原因2:スキルシート・面談での見せ方が弱い
経験はあるのに通らない場合、多くはスキルシートの粒度か、面談での実績の語り方が原因です。「何をしたか」ではなく「どの規模で・どの工程を・どう改善したか」まで書けているかを点検します。詳細は「スキルシートの書き方」で確認してください。

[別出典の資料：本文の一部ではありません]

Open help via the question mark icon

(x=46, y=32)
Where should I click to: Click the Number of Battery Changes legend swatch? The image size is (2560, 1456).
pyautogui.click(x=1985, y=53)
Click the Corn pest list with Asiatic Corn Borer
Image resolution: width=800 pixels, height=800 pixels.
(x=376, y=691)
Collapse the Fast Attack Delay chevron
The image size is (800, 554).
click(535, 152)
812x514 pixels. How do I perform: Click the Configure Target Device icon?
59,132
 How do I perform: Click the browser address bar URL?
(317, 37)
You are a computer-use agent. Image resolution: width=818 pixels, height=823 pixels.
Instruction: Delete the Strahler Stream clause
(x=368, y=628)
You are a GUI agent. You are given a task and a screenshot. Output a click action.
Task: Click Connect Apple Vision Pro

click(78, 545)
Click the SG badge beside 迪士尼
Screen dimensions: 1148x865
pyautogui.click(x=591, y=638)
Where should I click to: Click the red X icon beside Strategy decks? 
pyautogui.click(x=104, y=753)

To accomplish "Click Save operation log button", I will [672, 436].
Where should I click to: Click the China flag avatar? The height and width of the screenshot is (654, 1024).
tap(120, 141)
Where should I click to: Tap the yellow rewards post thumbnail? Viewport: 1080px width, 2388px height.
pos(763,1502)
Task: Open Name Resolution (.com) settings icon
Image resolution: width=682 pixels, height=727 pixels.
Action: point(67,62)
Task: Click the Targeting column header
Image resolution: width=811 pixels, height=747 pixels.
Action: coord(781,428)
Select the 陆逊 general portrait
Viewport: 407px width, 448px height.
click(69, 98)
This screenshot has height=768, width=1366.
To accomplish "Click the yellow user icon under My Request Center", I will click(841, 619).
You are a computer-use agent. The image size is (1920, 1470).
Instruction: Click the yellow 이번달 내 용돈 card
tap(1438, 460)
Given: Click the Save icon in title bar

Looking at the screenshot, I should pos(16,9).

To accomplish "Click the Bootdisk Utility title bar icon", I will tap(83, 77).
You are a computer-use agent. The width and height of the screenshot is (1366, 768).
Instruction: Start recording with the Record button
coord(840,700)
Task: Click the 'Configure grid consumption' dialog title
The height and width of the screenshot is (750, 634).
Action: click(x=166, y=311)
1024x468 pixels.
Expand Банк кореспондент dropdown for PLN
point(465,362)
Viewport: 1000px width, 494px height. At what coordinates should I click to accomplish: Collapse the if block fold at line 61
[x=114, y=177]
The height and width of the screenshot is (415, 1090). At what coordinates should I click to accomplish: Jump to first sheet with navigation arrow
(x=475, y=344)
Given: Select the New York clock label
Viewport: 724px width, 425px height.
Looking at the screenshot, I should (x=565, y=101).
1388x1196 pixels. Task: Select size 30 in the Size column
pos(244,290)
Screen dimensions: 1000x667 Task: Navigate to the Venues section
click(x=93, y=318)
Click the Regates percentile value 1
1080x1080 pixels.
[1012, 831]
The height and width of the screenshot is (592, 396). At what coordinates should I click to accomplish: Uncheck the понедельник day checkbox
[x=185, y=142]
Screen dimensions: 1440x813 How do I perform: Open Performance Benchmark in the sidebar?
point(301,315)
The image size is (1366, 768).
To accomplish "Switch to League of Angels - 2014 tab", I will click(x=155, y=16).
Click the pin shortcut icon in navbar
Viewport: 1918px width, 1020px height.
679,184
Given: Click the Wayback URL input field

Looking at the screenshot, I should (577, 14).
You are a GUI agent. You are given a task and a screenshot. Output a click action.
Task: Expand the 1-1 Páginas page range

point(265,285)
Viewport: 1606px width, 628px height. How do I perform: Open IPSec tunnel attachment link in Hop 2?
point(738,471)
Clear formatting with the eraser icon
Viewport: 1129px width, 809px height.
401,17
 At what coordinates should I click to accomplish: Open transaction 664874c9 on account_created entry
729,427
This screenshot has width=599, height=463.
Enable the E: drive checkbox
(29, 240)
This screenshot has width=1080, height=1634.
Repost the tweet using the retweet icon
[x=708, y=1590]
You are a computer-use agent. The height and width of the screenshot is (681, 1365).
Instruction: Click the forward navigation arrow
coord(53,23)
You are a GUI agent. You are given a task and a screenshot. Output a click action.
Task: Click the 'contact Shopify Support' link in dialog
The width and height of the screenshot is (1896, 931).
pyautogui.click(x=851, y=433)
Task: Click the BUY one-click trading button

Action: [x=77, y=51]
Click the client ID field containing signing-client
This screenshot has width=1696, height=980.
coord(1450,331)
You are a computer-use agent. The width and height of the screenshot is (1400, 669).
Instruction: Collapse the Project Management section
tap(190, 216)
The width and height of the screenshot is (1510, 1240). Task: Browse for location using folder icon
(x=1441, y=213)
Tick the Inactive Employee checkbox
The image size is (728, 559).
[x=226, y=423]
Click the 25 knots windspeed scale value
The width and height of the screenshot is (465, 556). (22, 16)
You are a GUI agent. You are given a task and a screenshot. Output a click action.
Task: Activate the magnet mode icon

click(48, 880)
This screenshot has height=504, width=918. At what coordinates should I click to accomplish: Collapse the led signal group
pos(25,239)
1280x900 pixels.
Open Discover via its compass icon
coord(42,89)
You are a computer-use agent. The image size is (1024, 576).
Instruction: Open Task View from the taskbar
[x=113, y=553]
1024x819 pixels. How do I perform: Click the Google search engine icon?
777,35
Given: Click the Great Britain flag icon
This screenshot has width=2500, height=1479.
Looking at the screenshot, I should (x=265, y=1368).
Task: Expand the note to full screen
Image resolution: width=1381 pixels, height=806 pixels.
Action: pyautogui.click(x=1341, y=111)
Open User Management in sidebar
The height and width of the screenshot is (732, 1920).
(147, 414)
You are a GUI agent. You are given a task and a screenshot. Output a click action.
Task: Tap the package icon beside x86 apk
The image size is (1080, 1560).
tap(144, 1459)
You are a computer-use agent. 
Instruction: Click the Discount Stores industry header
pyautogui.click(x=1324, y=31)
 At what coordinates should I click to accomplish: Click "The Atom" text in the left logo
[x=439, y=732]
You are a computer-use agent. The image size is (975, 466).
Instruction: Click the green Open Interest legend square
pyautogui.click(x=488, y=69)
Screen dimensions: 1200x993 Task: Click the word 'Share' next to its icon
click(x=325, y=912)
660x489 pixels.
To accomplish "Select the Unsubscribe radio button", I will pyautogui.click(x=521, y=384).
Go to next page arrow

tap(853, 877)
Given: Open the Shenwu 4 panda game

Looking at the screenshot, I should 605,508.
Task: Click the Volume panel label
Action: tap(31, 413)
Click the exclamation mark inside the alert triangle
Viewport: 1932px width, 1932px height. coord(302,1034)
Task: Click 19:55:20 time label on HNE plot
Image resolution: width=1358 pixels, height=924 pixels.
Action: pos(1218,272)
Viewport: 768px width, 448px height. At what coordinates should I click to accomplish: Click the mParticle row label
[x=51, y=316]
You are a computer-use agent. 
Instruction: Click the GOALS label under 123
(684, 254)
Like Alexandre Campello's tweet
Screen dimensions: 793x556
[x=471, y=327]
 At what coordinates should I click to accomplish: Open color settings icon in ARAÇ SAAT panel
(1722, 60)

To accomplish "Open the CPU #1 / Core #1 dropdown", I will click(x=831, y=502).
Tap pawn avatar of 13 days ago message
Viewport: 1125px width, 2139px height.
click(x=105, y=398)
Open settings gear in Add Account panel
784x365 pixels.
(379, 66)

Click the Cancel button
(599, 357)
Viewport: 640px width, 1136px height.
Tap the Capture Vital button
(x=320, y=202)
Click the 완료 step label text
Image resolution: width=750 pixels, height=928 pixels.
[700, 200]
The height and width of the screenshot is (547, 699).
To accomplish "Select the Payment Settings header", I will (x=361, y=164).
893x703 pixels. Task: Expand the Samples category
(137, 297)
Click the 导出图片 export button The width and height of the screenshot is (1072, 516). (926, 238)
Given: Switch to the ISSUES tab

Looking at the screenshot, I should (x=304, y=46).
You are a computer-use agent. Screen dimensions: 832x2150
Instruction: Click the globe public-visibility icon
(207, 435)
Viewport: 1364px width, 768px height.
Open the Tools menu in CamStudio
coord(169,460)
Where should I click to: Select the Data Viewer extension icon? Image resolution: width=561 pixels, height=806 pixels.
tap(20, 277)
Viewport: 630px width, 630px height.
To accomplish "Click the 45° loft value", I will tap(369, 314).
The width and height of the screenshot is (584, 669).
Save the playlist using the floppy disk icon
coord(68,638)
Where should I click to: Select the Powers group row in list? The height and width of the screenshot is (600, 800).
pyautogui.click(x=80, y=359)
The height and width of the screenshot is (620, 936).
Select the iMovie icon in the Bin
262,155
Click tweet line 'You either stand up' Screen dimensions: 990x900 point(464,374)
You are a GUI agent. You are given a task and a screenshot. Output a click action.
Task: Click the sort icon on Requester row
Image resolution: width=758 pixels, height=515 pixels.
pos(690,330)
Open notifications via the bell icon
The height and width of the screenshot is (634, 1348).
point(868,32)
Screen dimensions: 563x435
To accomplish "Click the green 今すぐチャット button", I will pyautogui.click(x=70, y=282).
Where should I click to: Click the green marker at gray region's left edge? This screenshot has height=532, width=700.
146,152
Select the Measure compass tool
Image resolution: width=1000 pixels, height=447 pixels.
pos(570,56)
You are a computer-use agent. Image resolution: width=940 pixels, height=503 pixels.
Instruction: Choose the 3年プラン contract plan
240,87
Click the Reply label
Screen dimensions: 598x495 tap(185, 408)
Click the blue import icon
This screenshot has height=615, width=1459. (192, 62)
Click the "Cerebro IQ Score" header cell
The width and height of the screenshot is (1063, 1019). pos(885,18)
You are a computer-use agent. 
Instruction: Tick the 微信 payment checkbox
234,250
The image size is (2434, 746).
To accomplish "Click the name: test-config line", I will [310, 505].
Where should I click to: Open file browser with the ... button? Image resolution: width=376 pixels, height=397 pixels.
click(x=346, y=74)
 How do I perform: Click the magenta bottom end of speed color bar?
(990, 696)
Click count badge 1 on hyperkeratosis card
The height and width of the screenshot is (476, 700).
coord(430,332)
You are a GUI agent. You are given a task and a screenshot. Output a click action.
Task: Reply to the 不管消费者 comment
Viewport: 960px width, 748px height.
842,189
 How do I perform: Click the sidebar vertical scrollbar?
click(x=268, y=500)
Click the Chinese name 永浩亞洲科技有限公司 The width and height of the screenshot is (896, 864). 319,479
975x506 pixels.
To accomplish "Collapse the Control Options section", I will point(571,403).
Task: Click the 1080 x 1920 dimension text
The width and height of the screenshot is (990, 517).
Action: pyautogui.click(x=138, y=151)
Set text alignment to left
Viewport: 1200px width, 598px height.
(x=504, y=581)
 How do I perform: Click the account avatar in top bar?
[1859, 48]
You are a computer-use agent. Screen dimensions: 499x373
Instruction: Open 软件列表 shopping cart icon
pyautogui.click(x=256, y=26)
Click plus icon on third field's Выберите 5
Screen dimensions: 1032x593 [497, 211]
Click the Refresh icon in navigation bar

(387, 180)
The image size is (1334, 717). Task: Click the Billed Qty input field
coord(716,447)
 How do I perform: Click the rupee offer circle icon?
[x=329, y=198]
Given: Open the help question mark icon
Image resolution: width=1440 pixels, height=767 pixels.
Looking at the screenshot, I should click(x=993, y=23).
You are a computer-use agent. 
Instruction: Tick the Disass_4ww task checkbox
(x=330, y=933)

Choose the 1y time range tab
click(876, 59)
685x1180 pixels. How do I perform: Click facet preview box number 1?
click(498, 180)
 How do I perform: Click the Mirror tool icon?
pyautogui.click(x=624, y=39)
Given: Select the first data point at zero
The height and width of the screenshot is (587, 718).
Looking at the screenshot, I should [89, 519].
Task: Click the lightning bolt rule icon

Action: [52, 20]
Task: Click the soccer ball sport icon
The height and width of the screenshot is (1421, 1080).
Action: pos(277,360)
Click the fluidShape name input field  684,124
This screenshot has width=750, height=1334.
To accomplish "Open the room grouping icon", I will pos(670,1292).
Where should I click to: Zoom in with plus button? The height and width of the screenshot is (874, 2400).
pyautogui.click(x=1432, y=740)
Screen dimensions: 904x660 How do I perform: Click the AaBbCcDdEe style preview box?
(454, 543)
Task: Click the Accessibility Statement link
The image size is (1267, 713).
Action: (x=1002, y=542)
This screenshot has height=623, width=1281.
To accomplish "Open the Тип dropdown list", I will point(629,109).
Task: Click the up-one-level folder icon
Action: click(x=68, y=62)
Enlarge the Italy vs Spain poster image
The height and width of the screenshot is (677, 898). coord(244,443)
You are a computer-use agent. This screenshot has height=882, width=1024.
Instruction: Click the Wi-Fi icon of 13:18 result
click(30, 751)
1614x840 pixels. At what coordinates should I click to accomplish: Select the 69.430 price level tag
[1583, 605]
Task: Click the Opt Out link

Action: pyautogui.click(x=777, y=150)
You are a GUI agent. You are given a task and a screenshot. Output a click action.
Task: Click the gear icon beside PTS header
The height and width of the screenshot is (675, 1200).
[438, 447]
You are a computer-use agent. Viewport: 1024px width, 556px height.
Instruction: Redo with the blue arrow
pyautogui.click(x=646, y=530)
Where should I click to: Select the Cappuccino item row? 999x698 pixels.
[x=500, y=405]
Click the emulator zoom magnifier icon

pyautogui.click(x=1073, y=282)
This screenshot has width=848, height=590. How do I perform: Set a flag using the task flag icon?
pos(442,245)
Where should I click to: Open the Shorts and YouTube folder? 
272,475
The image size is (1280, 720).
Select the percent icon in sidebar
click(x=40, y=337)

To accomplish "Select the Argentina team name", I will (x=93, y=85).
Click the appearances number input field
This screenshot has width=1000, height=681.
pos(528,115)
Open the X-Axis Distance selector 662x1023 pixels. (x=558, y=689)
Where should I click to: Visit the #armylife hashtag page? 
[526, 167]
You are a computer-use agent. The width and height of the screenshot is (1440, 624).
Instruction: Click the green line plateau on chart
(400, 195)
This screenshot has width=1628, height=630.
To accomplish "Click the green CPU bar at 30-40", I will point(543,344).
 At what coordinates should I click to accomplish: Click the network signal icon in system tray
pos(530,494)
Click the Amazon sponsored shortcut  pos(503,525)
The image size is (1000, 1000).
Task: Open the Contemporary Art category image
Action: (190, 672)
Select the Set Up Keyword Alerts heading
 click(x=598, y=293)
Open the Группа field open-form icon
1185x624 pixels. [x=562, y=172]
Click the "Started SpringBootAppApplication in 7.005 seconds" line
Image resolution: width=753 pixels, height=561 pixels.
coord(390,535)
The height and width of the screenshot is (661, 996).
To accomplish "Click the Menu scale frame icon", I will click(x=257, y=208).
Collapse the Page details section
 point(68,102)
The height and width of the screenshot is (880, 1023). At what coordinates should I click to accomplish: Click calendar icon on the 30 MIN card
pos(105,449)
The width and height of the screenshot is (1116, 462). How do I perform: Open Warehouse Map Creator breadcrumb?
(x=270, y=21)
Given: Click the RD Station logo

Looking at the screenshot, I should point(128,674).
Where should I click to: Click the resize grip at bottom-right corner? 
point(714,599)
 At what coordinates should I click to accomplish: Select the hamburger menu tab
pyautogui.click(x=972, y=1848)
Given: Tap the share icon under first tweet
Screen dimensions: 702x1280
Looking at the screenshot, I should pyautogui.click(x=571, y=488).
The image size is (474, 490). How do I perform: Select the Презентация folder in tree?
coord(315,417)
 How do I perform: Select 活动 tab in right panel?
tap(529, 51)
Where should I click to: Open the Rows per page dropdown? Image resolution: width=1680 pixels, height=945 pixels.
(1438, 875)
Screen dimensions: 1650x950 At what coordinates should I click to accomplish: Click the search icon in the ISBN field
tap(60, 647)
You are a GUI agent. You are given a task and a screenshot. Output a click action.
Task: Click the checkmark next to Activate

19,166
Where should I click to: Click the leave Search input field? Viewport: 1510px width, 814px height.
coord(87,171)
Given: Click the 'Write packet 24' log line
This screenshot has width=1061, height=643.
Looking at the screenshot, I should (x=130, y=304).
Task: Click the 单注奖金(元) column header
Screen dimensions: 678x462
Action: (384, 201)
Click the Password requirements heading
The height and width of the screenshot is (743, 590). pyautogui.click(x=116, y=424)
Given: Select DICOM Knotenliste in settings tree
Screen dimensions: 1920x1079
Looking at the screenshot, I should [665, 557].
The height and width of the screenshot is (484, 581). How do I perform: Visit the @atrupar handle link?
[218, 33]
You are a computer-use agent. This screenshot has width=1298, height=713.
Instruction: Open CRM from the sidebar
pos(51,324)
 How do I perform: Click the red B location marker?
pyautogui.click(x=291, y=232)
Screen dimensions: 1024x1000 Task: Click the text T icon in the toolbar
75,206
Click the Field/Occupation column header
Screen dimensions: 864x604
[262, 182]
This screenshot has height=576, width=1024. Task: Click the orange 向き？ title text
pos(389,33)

原因3:希望条件(単価・稼働・リモート可否)が硬すぎる
希望単価や「フルリモート必須」などの条件が市場とズレていると、紹介できる案件が一気に減ります。譲れない条件と交渉余地のある条件を分けるだけで紹介数は変わります。単価相場は「フリーランスエンジニアの単価相場」で確認し、交渉余地は「単価交渉の進め方」を参考にしてください。
案件を途切れさせない継続の動き方【時系列】
案件を途切れさせないコツは、「契約終了の1月前から次の案件に動き出す」ことです。応募から参画には一定のリードタイムがかかるため、稼働しながら次を仕込むのが鉄則です。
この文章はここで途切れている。